→ Short problem:
Pull out every line in the entries below that contains the string "Open", treating uppercase and lowercase as different.
* Begin Record excerpts *
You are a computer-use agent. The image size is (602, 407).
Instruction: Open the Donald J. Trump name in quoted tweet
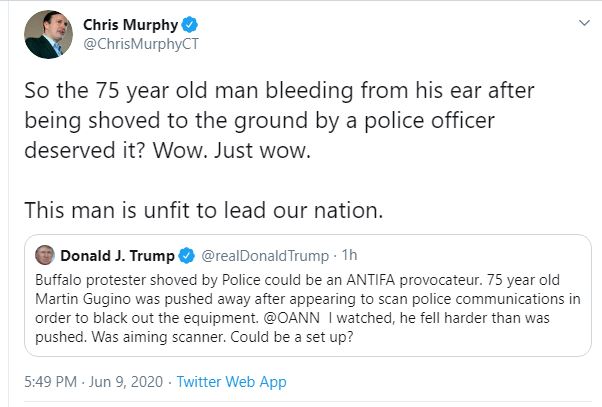click(117, 255)
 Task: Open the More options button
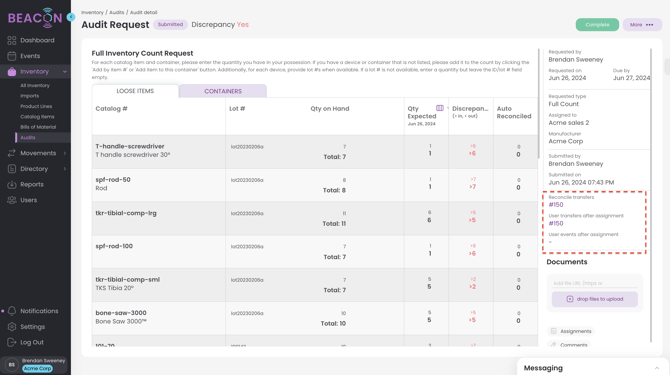[x=642, y=25]
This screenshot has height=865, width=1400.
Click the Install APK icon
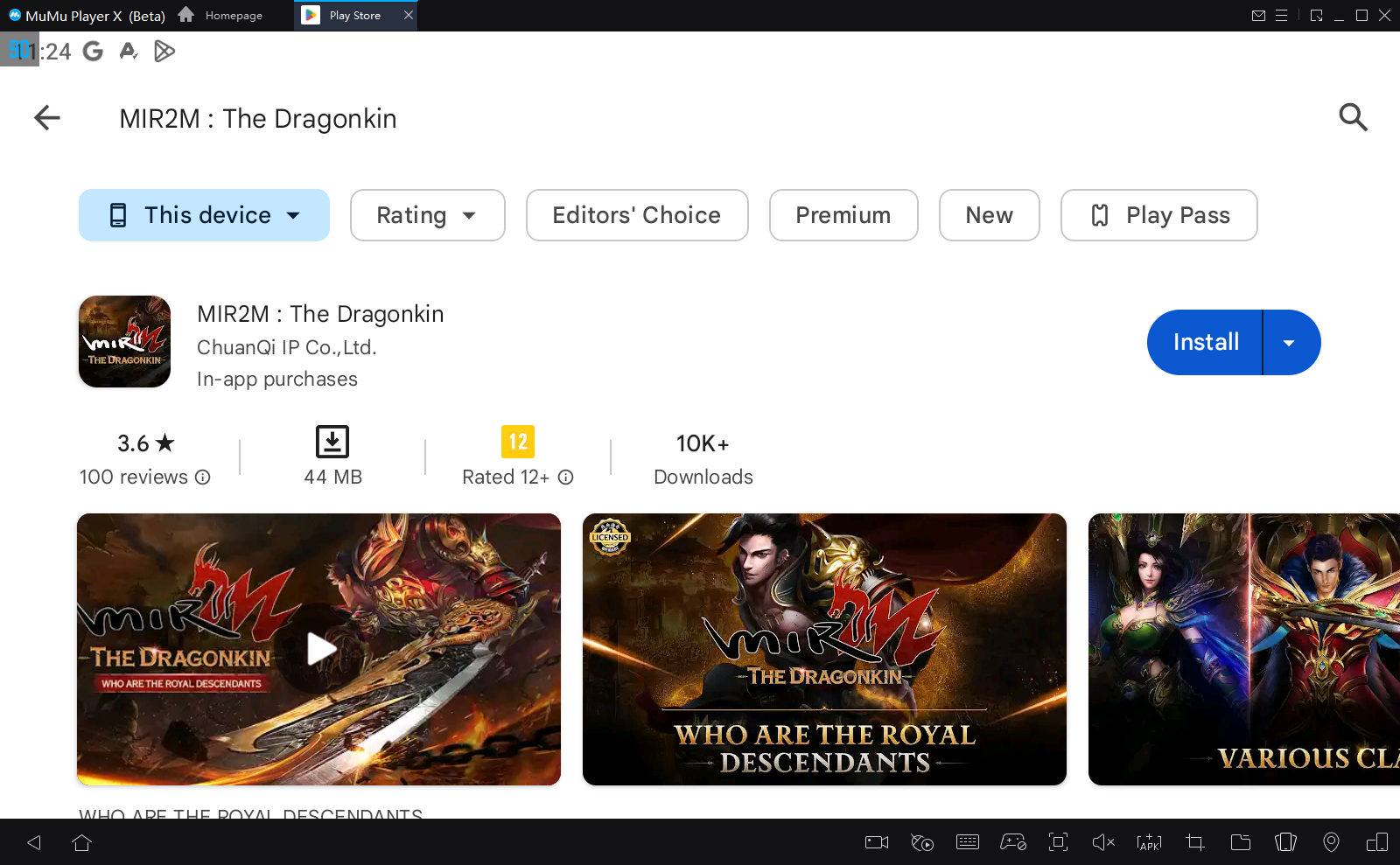tap(1149, 842)
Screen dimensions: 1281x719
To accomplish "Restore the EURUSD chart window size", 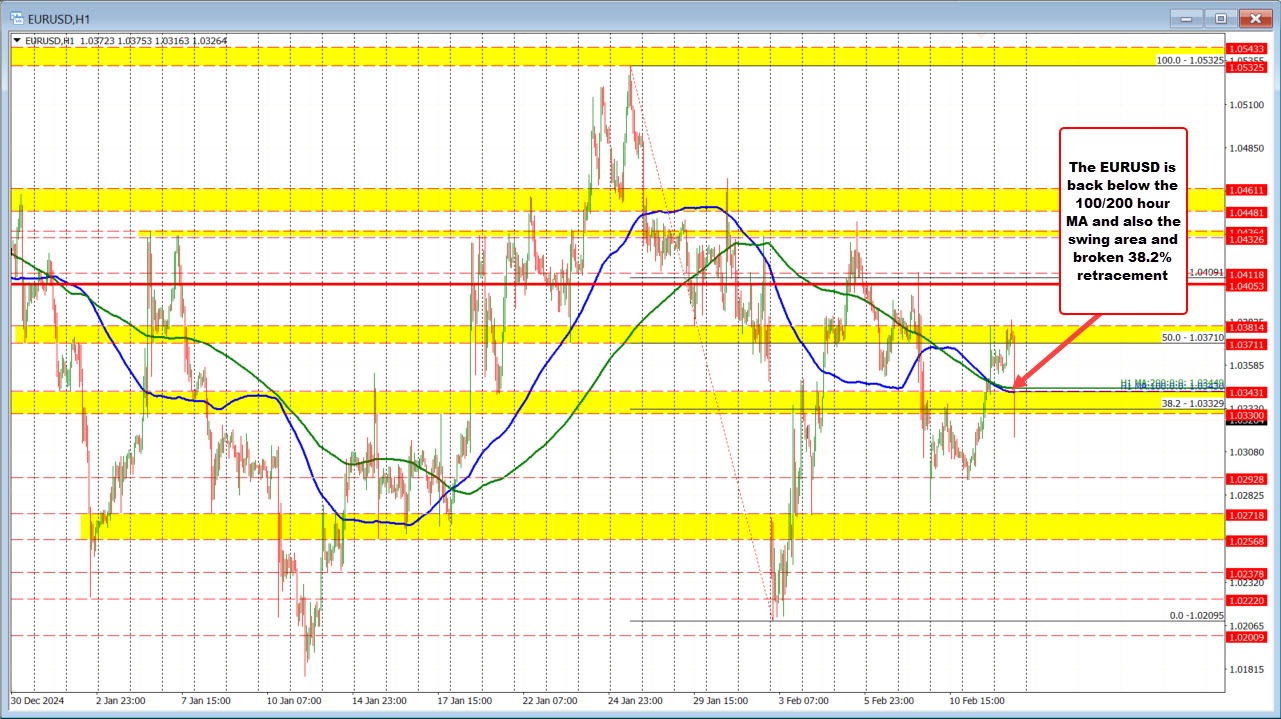I will tap(1219, 17).
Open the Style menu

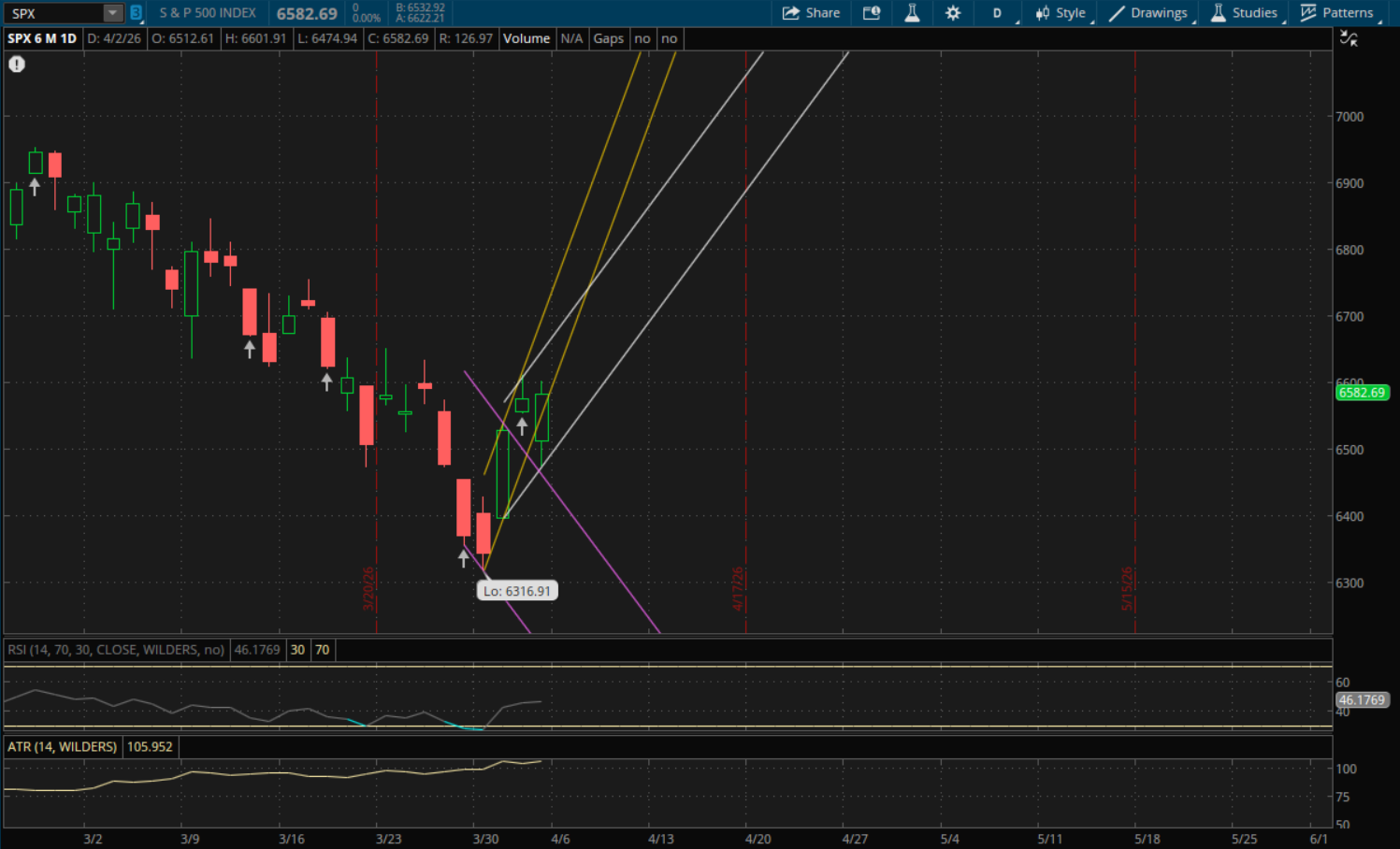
* End Record excerpts *
→ Response to this task:
Instruction: Open the Donald J. Trump name in quoted tweet
 Task: Open the More options button
Open the Style menu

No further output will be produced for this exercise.